Descript is an ACS decompiler for Hexen created by Robert A. Coward in 1996. It is a MS-DOS command-line program which, when given three parameters—the wad file, output file, and map number—will create an approximation of the original ACS script. Descript is a freeware utility. It performs the opposite operation of the ACC program created by Raven Software, which compiles a readable ACS script into bytecode.
Descript is a full fledged and user friendly Hexen script decompiler which generates human-readable source code from any compiled script. This may take the form of a self-contained object file, or the BEHAVIOR resource in a main or patch WAD file.
Being able to decompile the existing scripts inside Hexen is a boon to anyone wishing to design their own levels for the game, as it allows them to learn the ACS language and experiment freely without having to do a lot of work up front. Since the source files that Descript produces can be readily recompiled, it is simple to make and test modifications to the scripts for existing levels.
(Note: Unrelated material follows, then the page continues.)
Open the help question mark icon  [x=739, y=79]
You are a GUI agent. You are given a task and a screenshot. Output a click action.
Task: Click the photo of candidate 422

The source files generated by Descript are designed to be highly readable: not only are all string parameters decoded, but also any variables passed as string parameters are automatically shown as type str (unless they are script arguments), and any strings they are assigned to are also shown. Most of the enumerated types (in header file defs.acs) are also fully decoded, again with variable assignments correctly shown. Even the return values from functions such as gametype() and gameskill() are decoded when used directly in conditional or switch statements.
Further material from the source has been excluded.